- How to complete this task -
Report back each line of the data that contains the word "value".

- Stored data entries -
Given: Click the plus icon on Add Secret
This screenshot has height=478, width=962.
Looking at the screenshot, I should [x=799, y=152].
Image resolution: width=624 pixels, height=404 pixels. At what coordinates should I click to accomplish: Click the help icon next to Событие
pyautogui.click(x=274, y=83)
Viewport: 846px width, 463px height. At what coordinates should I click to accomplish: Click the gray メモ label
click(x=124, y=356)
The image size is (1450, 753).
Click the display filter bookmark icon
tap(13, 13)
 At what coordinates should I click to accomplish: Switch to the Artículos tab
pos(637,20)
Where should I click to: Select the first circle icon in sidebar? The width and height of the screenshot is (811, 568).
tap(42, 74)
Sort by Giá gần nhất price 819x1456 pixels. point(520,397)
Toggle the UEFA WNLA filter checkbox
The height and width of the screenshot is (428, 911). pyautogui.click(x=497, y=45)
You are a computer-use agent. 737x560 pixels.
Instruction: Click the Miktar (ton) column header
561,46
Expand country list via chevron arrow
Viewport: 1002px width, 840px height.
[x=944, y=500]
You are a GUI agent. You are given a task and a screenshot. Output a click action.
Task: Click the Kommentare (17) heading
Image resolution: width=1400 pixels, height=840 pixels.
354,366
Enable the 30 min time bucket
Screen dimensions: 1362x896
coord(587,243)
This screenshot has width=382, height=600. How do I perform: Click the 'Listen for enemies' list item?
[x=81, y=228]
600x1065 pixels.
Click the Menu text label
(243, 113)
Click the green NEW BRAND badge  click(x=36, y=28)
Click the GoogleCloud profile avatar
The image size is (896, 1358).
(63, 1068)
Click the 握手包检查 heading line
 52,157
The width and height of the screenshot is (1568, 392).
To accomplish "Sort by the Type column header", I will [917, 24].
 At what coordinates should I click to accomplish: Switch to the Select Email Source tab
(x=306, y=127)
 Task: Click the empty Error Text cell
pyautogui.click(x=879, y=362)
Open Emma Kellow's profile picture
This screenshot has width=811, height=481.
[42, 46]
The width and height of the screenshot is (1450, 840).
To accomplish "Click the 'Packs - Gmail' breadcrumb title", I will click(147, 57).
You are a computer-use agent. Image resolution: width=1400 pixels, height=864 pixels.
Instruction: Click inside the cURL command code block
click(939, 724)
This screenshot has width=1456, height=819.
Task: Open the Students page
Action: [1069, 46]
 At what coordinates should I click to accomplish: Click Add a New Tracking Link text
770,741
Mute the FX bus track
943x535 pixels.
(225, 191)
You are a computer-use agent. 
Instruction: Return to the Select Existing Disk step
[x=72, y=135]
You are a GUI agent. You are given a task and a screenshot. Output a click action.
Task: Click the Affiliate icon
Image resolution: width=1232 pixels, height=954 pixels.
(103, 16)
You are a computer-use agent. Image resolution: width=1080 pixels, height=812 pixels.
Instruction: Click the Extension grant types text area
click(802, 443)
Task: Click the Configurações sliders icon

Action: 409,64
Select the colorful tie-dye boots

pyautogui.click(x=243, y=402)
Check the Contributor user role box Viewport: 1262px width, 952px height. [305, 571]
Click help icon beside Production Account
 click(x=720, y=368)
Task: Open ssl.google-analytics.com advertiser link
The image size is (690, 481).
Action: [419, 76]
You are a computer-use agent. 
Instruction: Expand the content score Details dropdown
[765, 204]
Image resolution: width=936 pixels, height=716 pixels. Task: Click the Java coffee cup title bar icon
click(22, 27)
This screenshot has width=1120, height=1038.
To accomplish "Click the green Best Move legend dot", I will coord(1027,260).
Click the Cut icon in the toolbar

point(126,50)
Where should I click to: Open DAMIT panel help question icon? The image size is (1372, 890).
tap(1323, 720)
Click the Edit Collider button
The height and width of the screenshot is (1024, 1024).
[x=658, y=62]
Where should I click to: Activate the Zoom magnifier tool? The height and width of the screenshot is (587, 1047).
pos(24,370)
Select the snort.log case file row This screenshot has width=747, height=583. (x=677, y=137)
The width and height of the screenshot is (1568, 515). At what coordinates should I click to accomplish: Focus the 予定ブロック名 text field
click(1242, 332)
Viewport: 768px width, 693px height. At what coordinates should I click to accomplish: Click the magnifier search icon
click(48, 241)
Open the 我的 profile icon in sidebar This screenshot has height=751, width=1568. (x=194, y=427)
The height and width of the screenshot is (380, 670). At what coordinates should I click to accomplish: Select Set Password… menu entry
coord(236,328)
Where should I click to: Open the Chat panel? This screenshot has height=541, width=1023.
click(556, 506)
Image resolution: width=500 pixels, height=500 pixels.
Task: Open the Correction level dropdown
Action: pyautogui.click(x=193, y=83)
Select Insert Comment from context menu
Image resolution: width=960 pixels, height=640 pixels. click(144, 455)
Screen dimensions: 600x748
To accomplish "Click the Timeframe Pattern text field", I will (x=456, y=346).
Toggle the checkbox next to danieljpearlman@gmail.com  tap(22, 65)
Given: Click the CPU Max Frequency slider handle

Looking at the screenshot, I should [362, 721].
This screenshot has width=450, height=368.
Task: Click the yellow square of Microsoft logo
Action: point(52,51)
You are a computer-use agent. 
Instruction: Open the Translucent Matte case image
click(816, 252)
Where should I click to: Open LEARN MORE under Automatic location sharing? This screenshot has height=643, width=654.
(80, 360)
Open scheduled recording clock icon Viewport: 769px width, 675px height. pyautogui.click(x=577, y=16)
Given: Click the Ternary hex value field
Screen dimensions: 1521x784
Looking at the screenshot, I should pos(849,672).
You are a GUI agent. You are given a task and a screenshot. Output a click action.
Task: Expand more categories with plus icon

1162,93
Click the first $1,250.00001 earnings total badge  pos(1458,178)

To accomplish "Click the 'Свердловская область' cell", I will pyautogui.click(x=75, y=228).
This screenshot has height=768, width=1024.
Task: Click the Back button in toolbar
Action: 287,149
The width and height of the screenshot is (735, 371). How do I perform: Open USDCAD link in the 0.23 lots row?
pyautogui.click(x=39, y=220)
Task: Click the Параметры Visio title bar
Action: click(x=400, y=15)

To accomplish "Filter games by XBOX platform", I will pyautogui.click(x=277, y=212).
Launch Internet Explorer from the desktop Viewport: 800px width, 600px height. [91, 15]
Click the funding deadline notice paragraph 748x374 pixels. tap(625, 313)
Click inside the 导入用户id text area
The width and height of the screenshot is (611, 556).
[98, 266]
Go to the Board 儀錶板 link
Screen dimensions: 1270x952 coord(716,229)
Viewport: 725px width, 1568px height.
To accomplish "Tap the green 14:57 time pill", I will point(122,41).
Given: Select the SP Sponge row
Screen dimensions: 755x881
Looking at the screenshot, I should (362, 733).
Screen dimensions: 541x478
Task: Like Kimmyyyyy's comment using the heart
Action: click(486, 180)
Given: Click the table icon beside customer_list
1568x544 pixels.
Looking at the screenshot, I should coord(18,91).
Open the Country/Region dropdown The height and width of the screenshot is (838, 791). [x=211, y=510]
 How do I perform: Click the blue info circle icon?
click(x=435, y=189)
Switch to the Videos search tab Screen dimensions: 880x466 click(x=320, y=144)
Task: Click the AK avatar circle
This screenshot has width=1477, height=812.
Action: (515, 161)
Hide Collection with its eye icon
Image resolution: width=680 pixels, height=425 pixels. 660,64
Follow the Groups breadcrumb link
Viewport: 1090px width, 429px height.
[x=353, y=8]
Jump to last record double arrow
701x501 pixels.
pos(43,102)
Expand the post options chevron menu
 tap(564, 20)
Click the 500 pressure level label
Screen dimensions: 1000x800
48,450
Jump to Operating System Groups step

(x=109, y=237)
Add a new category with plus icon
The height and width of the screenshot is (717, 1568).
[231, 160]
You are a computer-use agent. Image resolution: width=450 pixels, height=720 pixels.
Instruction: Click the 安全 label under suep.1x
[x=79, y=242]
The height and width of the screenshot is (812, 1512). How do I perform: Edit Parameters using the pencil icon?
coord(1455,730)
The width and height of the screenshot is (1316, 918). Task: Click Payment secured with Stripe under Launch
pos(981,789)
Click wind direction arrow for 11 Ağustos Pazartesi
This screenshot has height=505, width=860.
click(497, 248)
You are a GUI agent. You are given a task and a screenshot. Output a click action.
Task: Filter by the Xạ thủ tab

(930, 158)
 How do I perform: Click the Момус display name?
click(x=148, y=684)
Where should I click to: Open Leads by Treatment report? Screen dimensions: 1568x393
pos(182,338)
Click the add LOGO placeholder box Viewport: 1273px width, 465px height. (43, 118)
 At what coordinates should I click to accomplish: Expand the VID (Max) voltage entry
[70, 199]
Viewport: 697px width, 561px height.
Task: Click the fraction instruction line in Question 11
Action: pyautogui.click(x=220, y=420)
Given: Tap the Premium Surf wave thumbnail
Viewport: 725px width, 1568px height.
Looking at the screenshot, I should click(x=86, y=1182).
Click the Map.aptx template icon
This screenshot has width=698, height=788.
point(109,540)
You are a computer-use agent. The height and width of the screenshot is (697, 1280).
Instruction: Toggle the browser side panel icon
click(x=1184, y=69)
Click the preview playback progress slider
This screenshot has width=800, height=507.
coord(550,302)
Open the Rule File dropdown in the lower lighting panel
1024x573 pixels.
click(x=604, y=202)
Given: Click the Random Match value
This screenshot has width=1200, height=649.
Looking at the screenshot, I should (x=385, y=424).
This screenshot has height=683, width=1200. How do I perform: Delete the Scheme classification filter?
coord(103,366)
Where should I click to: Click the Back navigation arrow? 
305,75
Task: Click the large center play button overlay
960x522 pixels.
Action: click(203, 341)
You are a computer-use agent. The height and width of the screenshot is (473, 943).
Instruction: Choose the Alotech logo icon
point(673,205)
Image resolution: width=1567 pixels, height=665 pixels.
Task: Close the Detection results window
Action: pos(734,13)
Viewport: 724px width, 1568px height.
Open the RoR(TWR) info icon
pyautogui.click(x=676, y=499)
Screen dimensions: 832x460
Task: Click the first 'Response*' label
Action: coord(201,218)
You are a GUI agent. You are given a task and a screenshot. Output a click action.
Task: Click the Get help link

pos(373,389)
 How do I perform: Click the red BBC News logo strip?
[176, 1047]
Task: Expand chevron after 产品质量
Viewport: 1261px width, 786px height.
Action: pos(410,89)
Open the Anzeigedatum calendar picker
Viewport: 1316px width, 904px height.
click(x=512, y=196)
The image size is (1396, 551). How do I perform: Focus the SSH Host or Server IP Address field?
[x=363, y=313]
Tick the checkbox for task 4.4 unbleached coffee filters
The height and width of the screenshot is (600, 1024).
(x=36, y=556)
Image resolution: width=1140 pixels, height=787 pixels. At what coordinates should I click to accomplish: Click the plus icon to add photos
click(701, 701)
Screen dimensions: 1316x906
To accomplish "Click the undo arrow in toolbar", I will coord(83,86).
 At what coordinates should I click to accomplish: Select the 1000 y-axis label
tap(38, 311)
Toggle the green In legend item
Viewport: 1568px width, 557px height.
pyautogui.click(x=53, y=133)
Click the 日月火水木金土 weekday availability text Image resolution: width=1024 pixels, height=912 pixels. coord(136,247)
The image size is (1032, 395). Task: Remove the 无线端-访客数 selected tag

- Response to this exercise -
Given: Click the Ternary hex value field
Given: Click the Random Match value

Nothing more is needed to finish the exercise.